Tuesday, November 9, 2010

10 Leasing Insights - Broker Tips to Better Deals


Posted by: Dave Simonsen
Industrial Specialist
775 336 4667

Dave has more than 21 years experience as a commercial real estate broker. Dave exclusively works with industrial tenants, buyers, developers, landlords and land owners. He has represented companies such as AT&T, Barnes & Noble, Converse, DHL Worldwide, Delta Industries, Hawco Development, Lucent Technologies, IBM, Hopkins Distribution, Nextel, NEC, Sherwin-Williams Company, and UPS.

~10 Leasing Insights ~
Broker tips to better deals

Tip # 1
NNN vs. Gross Leases:

Every building has operating expenses, and one way or another they get passed along to the tenant. These include property taxes, owner’s insurance and common area maintenance to name a few. Landlords (LLs) have a choice as to how they will get reimbursed for those expenses by a tenant. One is a Gross Lease – the tenant doesn’t see any of the expenses because they are included in the negotiated rent. The other is a NNN Lease where the tenant pays a “base rate” plus “additional rent” for these expenses. The LL prepares a budget at the beginning of the year, the tenant pays a fraction of the budgeted amount each month and the difference is reconciled at the end of the year – the tenant sees everything.

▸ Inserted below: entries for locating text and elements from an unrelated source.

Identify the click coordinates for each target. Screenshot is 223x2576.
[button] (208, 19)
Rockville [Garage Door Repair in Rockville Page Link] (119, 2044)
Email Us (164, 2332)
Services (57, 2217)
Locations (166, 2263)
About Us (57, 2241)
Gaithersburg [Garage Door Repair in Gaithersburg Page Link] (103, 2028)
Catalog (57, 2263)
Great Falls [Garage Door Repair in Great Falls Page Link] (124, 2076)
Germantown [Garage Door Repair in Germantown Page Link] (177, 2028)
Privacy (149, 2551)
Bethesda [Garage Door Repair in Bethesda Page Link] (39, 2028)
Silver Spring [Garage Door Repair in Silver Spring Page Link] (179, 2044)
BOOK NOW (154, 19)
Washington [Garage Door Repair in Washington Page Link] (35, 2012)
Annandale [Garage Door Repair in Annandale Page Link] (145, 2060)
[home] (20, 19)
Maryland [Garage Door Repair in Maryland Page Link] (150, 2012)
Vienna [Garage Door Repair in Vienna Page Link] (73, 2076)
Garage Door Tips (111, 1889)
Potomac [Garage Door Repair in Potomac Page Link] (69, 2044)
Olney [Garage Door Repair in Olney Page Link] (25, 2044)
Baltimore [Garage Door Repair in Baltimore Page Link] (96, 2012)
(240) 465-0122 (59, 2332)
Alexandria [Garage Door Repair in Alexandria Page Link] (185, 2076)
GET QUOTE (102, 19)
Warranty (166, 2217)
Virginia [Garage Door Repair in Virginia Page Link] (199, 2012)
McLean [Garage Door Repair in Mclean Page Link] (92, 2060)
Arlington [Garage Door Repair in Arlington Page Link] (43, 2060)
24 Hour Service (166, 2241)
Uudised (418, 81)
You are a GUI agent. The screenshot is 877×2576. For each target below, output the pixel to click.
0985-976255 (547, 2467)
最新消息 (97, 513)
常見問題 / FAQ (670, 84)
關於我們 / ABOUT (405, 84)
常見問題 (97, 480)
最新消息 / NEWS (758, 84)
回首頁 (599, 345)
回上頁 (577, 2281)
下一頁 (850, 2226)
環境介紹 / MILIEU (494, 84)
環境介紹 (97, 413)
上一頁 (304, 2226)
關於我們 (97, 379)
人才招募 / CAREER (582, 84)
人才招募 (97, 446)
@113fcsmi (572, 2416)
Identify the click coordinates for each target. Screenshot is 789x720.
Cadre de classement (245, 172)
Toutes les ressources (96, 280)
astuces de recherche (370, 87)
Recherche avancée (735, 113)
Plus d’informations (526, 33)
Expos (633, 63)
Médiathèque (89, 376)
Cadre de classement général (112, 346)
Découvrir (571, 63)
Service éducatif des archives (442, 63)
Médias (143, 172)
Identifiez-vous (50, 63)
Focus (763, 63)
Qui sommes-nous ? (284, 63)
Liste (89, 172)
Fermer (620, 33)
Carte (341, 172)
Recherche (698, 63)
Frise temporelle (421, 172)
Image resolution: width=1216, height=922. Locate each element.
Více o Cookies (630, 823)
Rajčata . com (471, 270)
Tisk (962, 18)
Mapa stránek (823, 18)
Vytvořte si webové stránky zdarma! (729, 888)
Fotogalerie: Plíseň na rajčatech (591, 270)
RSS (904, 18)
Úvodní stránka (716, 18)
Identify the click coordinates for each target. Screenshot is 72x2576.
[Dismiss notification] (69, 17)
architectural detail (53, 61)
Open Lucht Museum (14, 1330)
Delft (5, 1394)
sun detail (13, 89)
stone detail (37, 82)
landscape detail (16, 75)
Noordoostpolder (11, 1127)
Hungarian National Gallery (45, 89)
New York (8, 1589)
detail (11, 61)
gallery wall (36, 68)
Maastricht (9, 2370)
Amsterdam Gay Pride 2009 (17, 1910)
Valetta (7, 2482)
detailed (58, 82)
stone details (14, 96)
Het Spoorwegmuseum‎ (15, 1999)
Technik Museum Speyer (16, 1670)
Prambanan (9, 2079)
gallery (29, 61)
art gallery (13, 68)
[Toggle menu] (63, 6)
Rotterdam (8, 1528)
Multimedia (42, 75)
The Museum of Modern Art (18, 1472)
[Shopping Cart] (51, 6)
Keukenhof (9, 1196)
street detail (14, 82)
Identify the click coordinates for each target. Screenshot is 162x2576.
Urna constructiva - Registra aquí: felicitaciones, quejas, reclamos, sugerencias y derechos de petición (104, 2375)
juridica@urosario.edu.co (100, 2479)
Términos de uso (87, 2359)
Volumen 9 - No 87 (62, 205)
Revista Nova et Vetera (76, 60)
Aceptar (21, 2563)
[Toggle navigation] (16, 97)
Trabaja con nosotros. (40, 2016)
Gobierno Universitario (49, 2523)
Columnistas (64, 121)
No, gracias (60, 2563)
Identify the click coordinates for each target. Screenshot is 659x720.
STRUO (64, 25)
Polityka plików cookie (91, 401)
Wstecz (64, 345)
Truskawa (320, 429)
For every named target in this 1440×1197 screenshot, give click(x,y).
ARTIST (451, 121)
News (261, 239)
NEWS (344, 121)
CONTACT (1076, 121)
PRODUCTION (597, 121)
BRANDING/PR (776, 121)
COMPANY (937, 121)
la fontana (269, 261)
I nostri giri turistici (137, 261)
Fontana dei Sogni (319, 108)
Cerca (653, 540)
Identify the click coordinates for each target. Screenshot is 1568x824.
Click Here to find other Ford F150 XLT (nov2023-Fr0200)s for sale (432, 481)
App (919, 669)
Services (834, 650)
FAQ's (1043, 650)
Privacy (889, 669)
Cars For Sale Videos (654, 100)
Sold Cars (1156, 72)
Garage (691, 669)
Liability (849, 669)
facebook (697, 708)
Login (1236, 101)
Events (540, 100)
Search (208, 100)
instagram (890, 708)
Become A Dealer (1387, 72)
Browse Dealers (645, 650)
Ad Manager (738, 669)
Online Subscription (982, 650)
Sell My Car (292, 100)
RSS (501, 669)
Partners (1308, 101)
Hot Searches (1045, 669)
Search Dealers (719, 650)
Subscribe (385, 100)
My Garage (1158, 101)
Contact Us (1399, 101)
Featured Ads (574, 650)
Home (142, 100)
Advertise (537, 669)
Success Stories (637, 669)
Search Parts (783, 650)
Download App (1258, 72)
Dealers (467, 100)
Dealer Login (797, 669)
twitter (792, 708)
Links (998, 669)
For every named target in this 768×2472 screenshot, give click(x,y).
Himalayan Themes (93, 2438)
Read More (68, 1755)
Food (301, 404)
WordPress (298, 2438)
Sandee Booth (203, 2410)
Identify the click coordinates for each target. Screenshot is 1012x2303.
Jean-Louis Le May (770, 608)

BROKER INSIGHT: Gross leases are nice for tenants who want to know for sure what their payment will be with no uncertainty. However, this certainty may come at a cost. LLs typically build in a premium over the actual operating expenses because they know they will pay for any increases or unusual expenses. If an expense actually goes down (something that does happen on occasion), the tenant doesn’t share in the savings. If you recognize some variation in operating expenses will occur each year, and you can accommodate that fact in your internal budgeting, NNN leases will typically cost you less over time.